It's nothing new to rant about how the secular holiday of "Christmas" always ruins the observance of Advent. I even know a priest who says, provocatively, "I don't celebrate Christmas. I celebrate the Nativity of the Lord."
But even among us who claim to observe Advent faithfully, fighting the influence of the empty promises of advertising and the importunity of Christmas lights and giant inflatable Santa Clauses, I think even we often fail.
This is because, as I hear over and over, Advent is "the time to prepare for Christmas." Well, yes and no. It's very clear from the readings and prayers for the first week of Advent that we aren't about preparing for the Nativity just yet.
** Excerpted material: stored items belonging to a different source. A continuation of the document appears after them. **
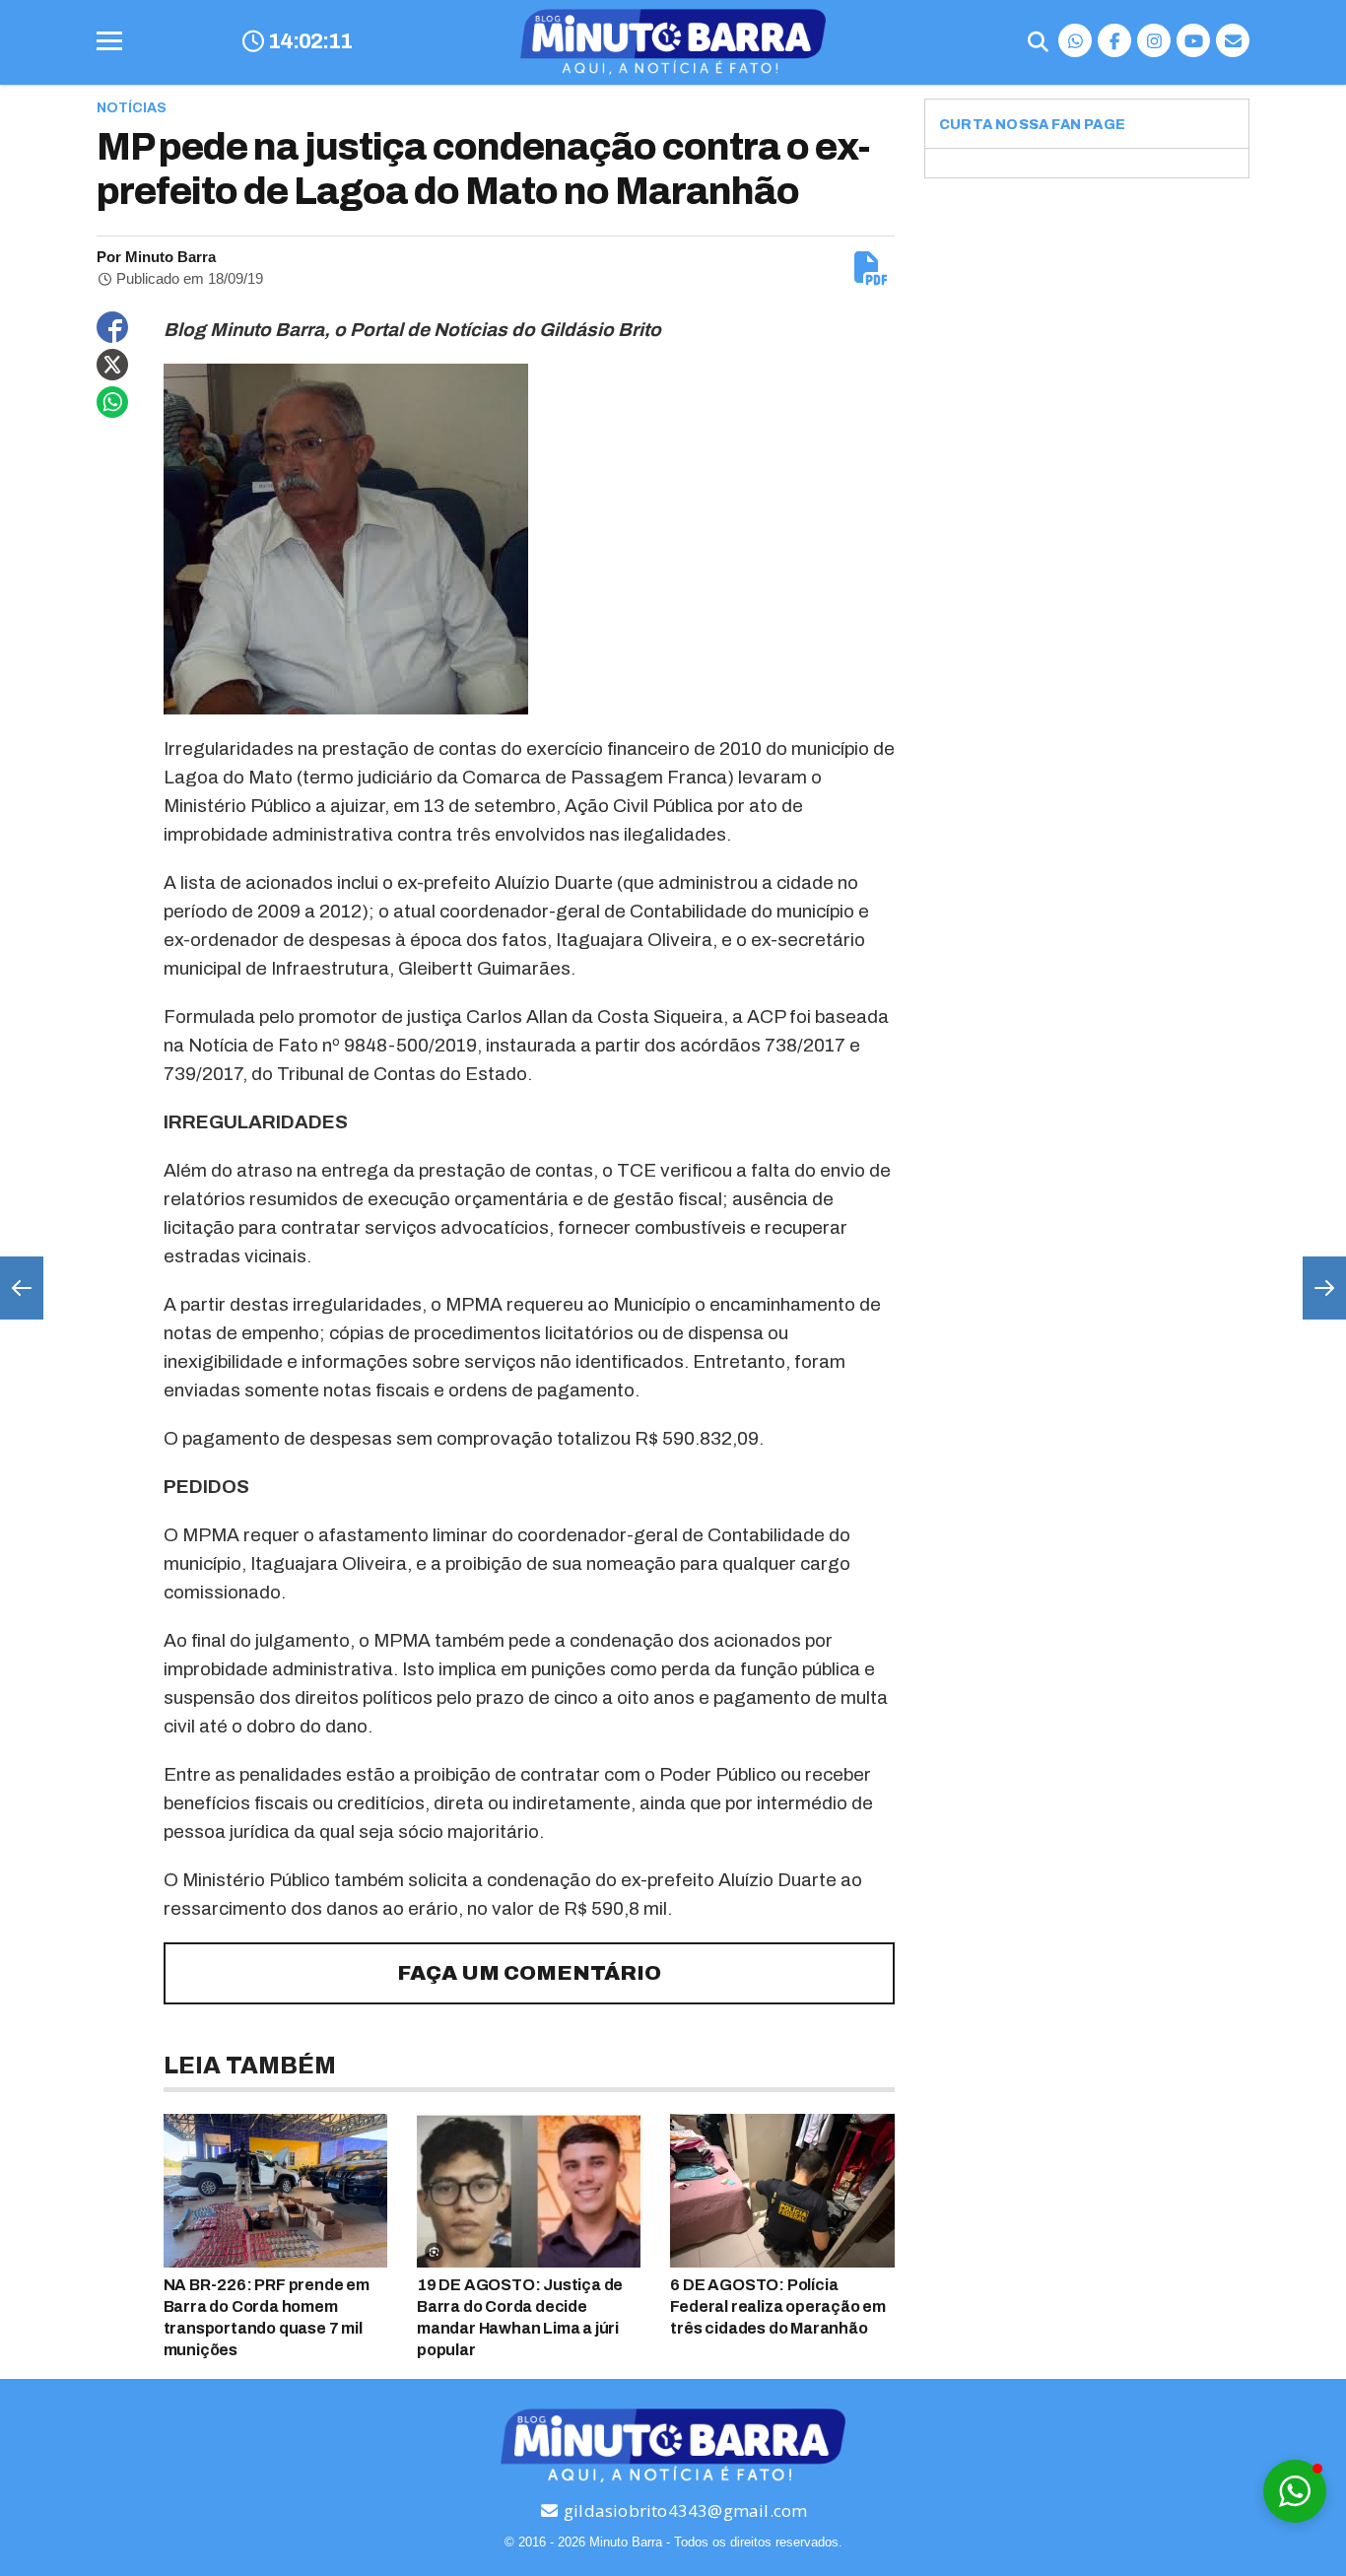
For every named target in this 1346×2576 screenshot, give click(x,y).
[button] (1294, 2491)
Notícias (132, 108)
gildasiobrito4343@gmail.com (684, 2510)
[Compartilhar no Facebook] (112, 327)
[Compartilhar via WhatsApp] (112, 402)
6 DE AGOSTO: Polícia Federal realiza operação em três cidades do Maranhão (778, 2306)
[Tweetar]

We're about looking forward to the return of the Lord in glory. But since, in a lot of ways, we have ceased to desire or believe in the return of the Lord, this doesn't mean much.
Even when we get to the second Sunday of Advent, we are aware of the judgment announced by John the Baptist. Indeed, the Incarnation we celebrate at the Nativity is a judgment; it marks the beginning of the judgment we bring upon ourselves by accepting the Gospel or not. But it's also about the final judgment.
Yes, the season of Advent is about preparing for Christmas, but this only becomes a specific and discrete spiritual theme along the way. In the end we really just trying to remind ourselves of a God who is adventitious by nature, appearing as the Other in the life of Abraham, in his Nativity, as our Bread, and as the glorious Lord of all at the end of time.